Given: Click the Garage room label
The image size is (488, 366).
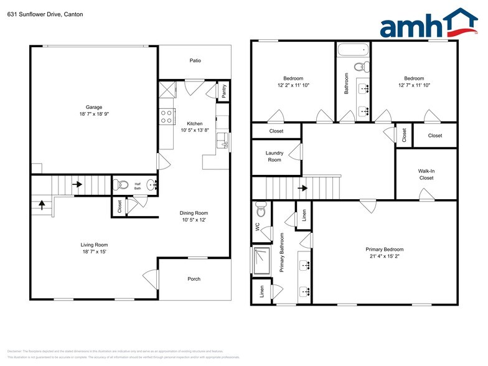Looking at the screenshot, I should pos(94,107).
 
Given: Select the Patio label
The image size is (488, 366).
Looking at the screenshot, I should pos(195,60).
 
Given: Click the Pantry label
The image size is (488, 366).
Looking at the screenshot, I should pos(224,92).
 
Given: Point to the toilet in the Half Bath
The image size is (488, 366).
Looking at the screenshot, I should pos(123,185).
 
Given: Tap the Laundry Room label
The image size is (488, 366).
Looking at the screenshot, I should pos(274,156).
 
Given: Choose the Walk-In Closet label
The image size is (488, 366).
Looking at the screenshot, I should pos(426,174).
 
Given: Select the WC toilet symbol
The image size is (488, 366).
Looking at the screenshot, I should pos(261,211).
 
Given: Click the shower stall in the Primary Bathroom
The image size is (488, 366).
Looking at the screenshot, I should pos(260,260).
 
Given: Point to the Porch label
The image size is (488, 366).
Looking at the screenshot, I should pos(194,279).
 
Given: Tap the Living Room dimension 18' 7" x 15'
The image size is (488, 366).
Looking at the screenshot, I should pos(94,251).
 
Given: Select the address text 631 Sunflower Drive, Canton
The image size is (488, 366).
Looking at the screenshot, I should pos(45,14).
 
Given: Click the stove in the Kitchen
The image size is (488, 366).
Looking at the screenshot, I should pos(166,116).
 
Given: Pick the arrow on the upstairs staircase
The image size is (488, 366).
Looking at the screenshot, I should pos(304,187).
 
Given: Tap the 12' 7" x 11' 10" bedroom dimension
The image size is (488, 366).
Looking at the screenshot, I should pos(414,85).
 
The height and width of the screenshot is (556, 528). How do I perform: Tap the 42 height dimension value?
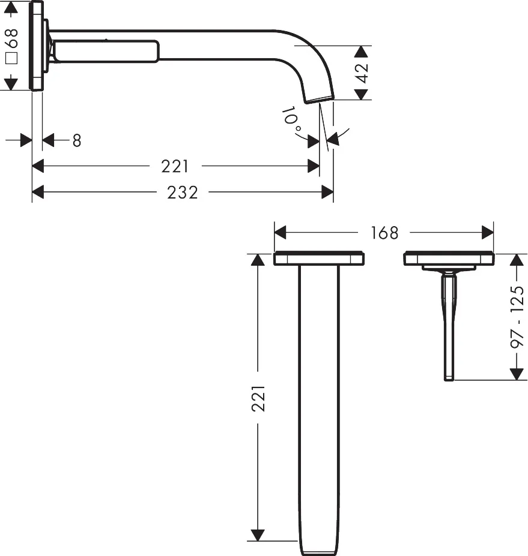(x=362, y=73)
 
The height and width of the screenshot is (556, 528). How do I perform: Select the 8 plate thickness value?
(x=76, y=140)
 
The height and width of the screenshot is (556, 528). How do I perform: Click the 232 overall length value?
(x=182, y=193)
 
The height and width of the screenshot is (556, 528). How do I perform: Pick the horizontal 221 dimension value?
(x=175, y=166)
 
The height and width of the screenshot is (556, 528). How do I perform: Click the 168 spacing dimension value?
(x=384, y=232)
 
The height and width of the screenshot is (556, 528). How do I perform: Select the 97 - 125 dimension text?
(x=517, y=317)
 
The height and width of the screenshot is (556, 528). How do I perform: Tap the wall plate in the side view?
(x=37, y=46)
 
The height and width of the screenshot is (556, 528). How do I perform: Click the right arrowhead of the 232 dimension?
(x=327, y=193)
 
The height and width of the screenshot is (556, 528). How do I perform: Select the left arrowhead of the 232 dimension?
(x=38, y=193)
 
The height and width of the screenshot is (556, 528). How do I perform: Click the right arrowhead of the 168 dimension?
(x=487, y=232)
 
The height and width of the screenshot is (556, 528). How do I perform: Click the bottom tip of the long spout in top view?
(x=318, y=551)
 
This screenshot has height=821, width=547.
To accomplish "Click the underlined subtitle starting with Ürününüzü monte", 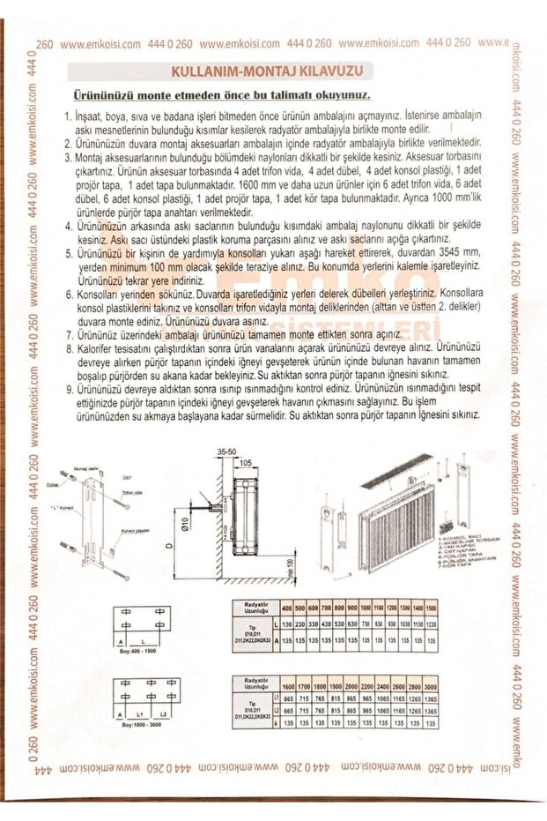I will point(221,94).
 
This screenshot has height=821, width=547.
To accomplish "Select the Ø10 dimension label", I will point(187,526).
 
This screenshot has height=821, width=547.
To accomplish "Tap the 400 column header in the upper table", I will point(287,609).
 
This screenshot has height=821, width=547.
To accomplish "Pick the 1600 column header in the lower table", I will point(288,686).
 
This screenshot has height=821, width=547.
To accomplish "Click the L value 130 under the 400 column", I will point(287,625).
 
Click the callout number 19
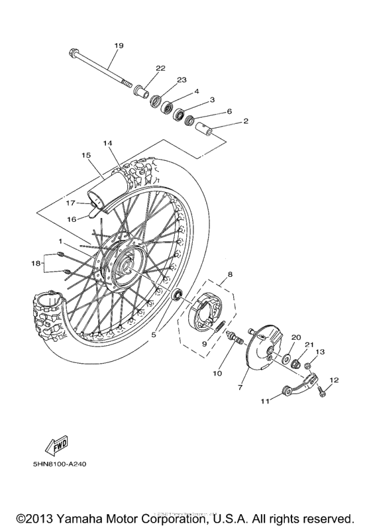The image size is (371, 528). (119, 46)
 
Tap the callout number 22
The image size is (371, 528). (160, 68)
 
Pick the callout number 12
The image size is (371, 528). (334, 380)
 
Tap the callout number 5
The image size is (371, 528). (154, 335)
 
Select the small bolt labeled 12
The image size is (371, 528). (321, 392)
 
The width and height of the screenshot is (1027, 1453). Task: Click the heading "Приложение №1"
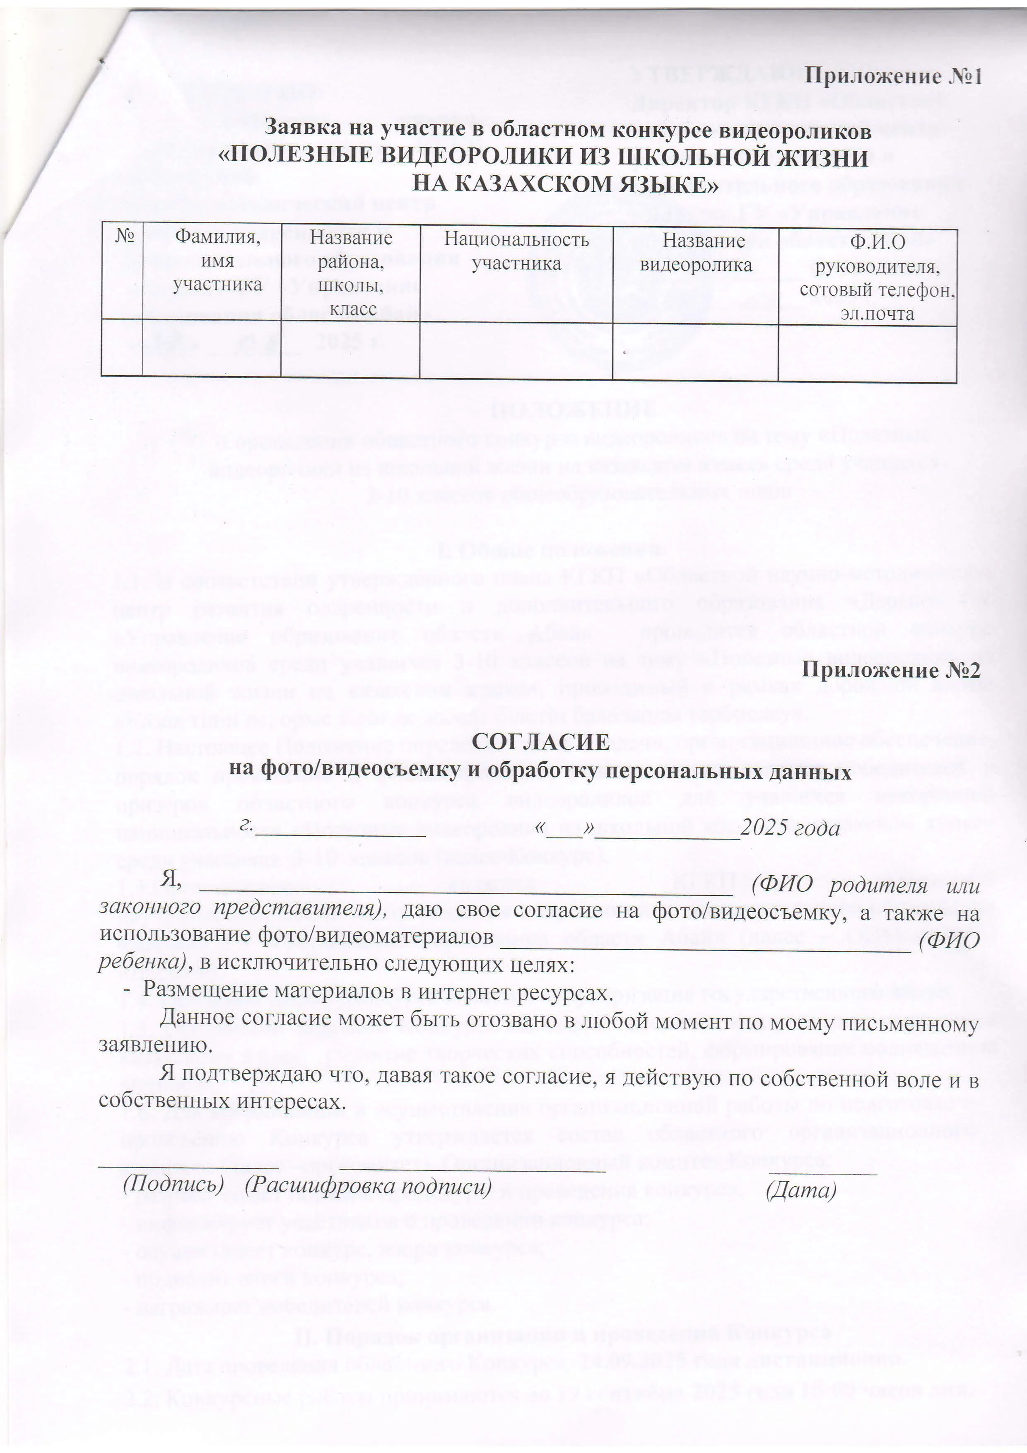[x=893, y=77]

***

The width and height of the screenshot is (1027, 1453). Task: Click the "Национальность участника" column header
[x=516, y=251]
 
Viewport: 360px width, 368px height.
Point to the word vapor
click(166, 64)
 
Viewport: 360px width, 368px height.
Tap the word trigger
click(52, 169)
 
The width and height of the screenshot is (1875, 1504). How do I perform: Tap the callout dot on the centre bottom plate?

***

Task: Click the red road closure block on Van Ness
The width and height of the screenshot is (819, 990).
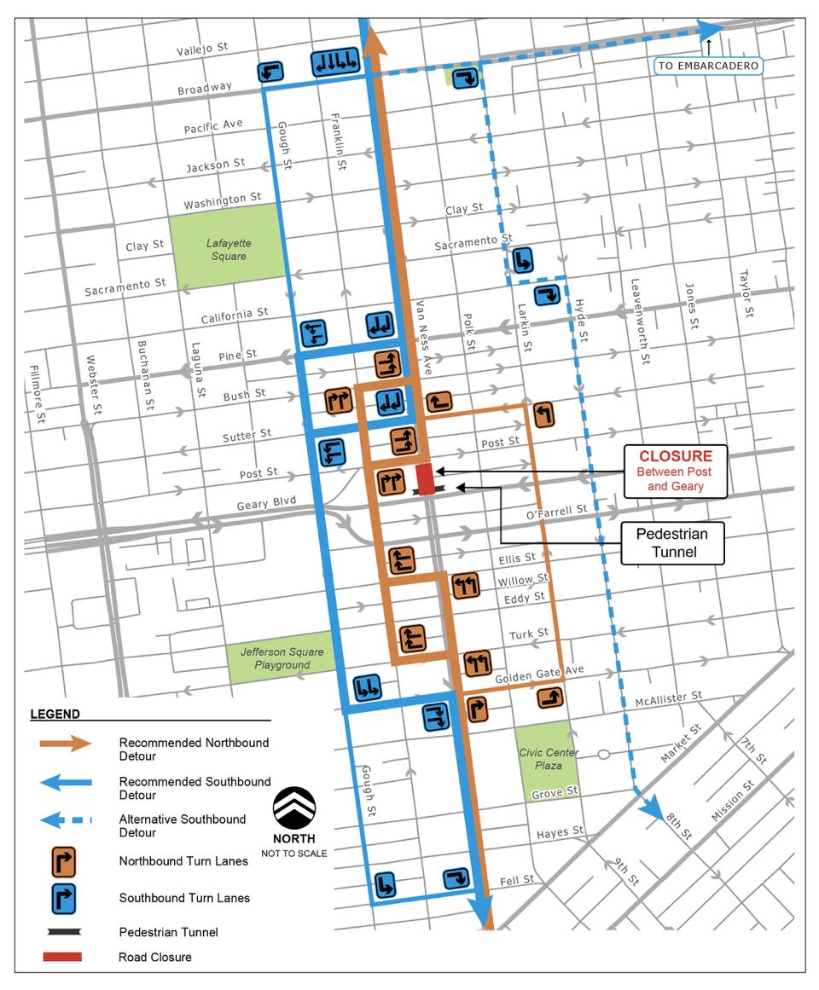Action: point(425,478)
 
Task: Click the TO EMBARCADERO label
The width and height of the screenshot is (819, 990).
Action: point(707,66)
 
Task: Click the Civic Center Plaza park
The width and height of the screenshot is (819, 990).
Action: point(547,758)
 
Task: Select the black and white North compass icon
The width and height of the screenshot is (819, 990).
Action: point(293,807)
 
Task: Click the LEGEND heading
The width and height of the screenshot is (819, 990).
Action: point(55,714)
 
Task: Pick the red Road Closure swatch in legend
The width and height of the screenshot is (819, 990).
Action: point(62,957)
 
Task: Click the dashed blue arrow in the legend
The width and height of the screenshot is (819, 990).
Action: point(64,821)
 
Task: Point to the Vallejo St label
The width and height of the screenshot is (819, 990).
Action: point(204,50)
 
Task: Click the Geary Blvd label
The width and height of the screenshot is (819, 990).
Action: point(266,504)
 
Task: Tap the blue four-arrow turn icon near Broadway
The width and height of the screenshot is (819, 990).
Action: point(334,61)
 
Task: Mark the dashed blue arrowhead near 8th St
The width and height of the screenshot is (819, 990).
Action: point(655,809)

***

— What the task asks —
Rescale the rows from the line containing "Given: Click the Garage room label" through the line containing "Looking at the screenshot, I should pos(94,251).", both included: give every line again, requests and image sizes unchanged, but multiply each click coordinate in the answers by 1.35 and round to whole numbers, with halves rounded up. Leave the pictures out.

— Full solution —
Given: Click the Garage room label
The image size is (488, 366).
Looking at the screenshot, I should pos(127,144).
 
Given: Select the Patio label
The image size is (488, 366).
Looking at the screenshot, I should pos(263,81).
 
Given: Click the Pantry label
The image size is (488, 366).
Looking at the screenshot, I should pos(302,124).
 
Given: Point to the toilet in the Half Bath
The image size is (488, 366).
Looking at the screenshot, I should pos(166,250).
 
Given: Tap the Laundry Room label
The image size is (488, 366).
Looking at the screenshot, I should pos(370,211).
 
Given: Choose the Walk-In Closet label
The image size is (488, 366).
Looking at the screenshot, I should pos(575,235).
 
Given: Select the WC toilet symbol
The image size is (488, 366).
Looking at the screenshot, I should pos(352,285).
 
Given: Click the shower stall in the Primary Bathroom
The image size is (488, 366).
Looking at the screenshot, I should pos(351,351).
 
Given: Point to the Porch label
The image size is (488, 366).
Looking at the screenshot, I should pos(262,377).
 
Given: Tap the Living Room dimension 18' 7" x 15'
The image size is (488, 366).
Looking at the screenshot, I should pos(127,339).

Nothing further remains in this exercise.